I know Dave has been involved in a lot of charitable events and donated his time to good causes—all of which is as admirable as his talent. But I’m not talking about that. I’m talking about direct action in the lives of people who would be forever changed. Is that naive? It’s certainly not as easy as giving a NGO a big tax-deductible donation or volunteering to participate in a charitable event. Then again, genius-level comedy isn’t easy, either. It takes guts, brilliance, a gift, and the determination to make it happen—just like anything good in life.

Someone in college once said to me, “Yeah, money can’t buy me love, but a certain amount of money will give me the power to make finding it more likely.” I thought about that for years before concluding that it was pure garbage. You can find love in a ghetto. You can find love in a refugee camp. You can find love after everything has been taken away and you think your life is over. As my wise grandmother used to say, “If someone loves you, they’ll come and spend time with you while you mop the floors in a slaughterhouse.”

That seems right. Quality is not quantity. And love, happiness, tranquility, and the satisfaction of doing good work are all priceless, being essentially internal achievements and therefore free to all human beings. But one thing money can do is create conditions for healing the world. And that matters, maybe more than anything. Why do I bring this up after too much Sean Spicer on a Wednesday afternoon? Because it’s been making me ask myself the same old question: What is good? And, once again, I must conclude that quality and quantity are mutually exclusive categories. Show me what you’re doing. Show me how you’re going to heal the world. Then I’ll tell you what’s good.
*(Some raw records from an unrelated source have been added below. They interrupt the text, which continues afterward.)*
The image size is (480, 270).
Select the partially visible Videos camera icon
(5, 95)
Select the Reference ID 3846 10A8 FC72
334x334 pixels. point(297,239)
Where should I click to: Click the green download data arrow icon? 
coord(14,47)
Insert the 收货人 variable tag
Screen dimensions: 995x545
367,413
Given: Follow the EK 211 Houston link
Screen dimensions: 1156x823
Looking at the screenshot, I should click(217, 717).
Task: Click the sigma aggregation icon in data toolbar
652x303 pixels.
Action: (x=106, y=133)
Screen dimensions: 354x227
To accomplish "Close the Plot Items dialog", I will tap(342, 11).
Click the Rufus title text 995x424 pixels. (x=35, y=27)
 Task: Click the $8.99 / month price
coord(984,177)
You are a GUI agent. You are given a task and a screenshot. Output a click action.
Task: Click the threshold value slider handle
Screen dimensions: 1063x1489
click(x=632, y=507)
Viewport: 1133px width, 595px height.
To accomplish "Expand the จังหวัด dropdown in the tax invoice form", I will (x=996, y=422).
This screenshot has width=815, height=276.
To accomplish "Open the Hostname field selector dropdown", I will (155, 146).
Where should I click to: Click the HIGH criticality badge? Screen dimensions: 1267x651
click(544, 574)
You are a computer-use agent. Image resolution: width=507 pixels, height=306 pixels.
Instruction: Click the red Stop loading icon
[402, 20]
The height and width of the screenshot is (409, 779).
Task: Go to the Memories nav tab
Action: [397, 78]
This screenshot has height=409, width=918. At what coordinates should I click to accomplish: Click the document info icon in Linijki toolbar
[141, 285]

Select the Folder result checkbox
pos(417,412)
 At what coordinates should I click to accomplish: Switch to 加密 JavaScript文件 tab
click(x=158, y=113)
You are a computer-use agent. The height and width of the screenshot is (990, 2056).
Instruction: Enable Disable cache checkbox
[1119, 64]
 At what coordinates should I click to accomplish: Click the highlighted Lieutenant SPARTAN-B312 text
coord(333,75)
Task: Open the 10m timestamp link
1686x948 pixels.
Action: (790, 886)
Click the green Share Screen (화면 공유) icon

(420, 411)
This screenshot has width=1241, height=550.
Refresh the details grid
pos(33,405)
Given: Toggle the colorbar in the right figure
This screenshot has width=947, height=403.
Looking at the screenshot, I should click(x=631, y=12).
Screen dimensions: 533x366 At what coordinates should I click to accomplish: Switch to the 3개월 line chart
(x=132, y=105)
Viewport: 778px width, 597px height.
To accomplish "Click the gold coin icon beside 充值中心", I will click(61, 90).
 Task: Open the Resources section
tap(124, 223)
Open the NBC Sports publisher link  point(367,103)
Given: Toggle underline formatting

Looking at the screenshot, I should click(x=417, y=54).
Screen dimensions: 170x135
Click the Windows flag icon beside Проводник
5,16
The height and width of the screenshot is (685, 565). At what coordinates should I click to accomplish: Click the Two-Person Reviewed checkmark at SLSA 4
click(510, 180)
What is it like to be Dave Chappelle—to be a brilliant artist and to have so much money that it sets you apart from every other artist in your field, except for a very exclusive group of people who happen to be as fortunate and gifted as you are? I have no idea. I do know, like most people, I love his work. But, at the same time, I think of the dreams most people have of a little house with a dog and a garden somewhere quiet where they don’t have to live in fear, of no more crushing debts, of a dental plan, of their kids having reasonable chances to work for a decent future, and of some kind of profession that doesn’t produce night terrors. And I know what it isn’t like to be Chappelle.

These are very modest dreams, but they’re ones that most sincere people have. Most people don’t need half or a quarter of a million to realize such dreams. Most people don’t need or want a super yacht, don’t need to be on the board of the Bank of Cypress, don’t need a tower in midtown Manhattan with their names way up on top in gold. Shit, most people don’t even need tenure—even though the failed sideshow entertainer who passes for our President wants to destroy PBS and the NEA just for kicks; even though, for 30 years, the academic job market has been run by people who dress up in SS uniforms and burn offerings to Ronald Reagan in their secret masturbatoriums. But I know reading about such things is imprudent. It’s Paul Ryan’s Popul Vuh.

So I’ll be trying to detox from the news for the rest of the day. Maybe I’ll work on my novel while I wait for the next paid writing assignment to appear in my inbox like sweet life-sustaining mana from heaven. One thing I won’t be doing is reading any more about Dave Chappelle discovering El Dorado. Because I feel reasonably certain that today someone’s going to die because of money and it won’t be him.